• To represent organizational hierarchy
• To represent a family tree
• To store BOM (Bills of Material) information which represents collection of sub-components which make up a final component.
Organizations have struggled in past with the representation of tree like structures in the databases, lot of joins lots of complex logic goes into the place.
Until SQL Server 2005, we had to create a self-referencing table to store hierarchical information, which gradually became more difficult and tedious to work with when hierarchical level grew to more than 2 or 3levels. The more levels, the more difficult to query as it required lot of joins, complex recursive logic. Though with the introduction of CTEs (Common Table Expression) in SQL Server 2005, we were not required to write iterative logic anymore to get a node (i.e. a Manager) and all its child nodes (i.e. all subordinates), but the performance of the CTE method is not that good.

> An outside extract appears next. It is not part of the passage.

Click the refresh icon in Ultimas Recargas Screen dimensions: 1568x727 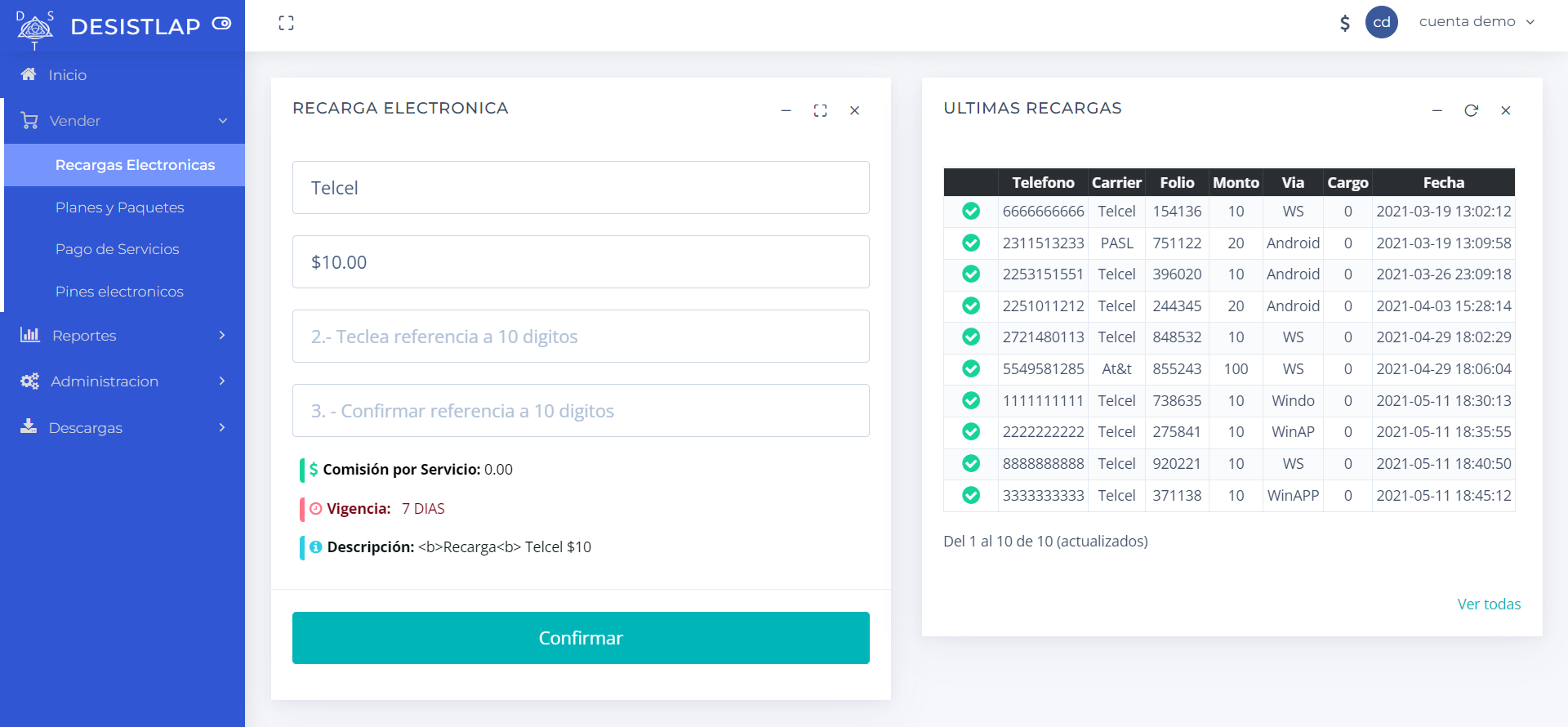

Now the question is given a manager (ReportsTo) ID, get all employees who are directly or indirectly reporting to him, let's see how we can do this in different versions of SQL Server.
--SQL Server 2005
--Get all employees who directly/indirectly report to EmpID = 2
WITH EmployeeHierarchy(EmpID, EmpName, Manager, [Level])
AS
(
SELECT emp.EmpID, emp.EmpName, (SELECT EmpName FROM Employees_2000_2005 WHERE EmpID = emp.ReportsTo) , 1 AS [Level]
FROM Employees_2000_2005 AS emp
--Get all employees who directly/indirectly report to EmpID = 2
WHERE emp.EmpID = 2
UNION ALL
SELECT emp.EmpID, emp.EmpName, Parent.EmpName, Level+1
FROM Employees_2000_2005 AS emp
INNER JOIN EmployeeHierarchy AS Parent ON emp.ReportsTo = parent.EmpID
)
SELECT *
FROM EmployeeHierarchy
--Get all employees who directly/indirectly report to EmpID = 4
WITH EmployeeHierarchy(EmpID, EmpName, Manager, [Level])
AS
(
SELECT emp.EmpID, emp.EmpName, (SELECT EmpName FROM Employees_2000_2005 WHERE EmpID = emp.ReportsTo) , 1 AS [Level]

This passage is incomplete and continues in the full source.